Lo stesso Schifani ha scoperto le carte, mandando un messaggio chiaro: “Cercheremo di migliorarla ancora, ascoltando maggioranza e opposizione”. Anche perché lo Stato ha liberato fondi per 74 milioni, dovuti al maggiore gettito Irpef da parte della Sicilia. Soldi che si potrebbe decidere di impiegare sui capitoli più disparati: sono già previsti 42 milioni per la crisi agricola, 14 per le reti idriche e quasi 8 per il caro-voli. La cifra distintiva del governo, su cui il parlamento rischia di appiattirsi, è il clientelismo di massa: i contributi alle aziende, i ristori agli agricoltori e il bonus fieno del caso denotano l’assenza di visione strategica. La Regione è bravissima nel mettere toppe, anche se spesso non bastano neanche quelle (vedi siccità). E’ efficace nel liquidare piccioli alle imprese (l’Irfis potrà gestire altri venti milioni a valere sul Fondo Sicilia per proporre finanziamenti agevolati) senza però incidere sui processi di sviluppo. E’ il metodo Tamajo, che ne ha ricavato gran consenso.

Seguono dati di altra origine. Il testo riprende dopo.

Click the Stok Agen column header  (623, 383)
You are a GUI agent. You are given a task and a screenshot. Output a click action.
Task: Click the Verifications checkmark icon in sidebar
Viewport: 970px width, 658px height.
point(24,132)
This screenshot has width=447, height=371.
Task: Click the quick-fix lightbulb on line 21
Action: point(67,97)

Galvagno glielo lascia fare, perché evidentemente non è nelle condizioni di imprimere un cambio di passo, o di offrire un’agenda diversa, di respiro. Permette che l’Assemblea si schiacci sull’attività del governo, e tutti amici come prima. D’altronde il presidente della Regione è nelle grazie dei patrioti, appartiene allo stesso giro paternese, sostiene i metodi (talvolta arroganti) di Fratelli d’Italia nella gestione delle materie più delicate (turismo e beni culturali), condivide con loro le nomine della sanità e dei teatri. Non è nel suo miglior interesse inimicarselo. Ma così la Sicilia continua a perdere tempo e occasioni, e il governo non fa nulla per rimediare.

Al primo tentativo di riforma – se quella degli enti locali si può definire tale – tutti i problemi sono tornati a galla, e anche i prossimi provvedimenti (vedi Consorzi di Bonifica, o Forestali) sono a rischio. Il risultato è una stasi imbarazzante, contrassegnata da rancori, diktat, mal di pancia, minacce di voto segreto, travaso di parlamentari e alleanze “contro” che spuntano come funghi. Fino a quando non ricompare la parolina magica, Finanziaria, e ritorna il sereno. L’unica visione possibile è fare contenti i territori, spargere moneta, alimentare il consenso elettorale. E poco importa se là fuori si muore di caldo o di sete: il pozzo degli sprechi è sempre pieno.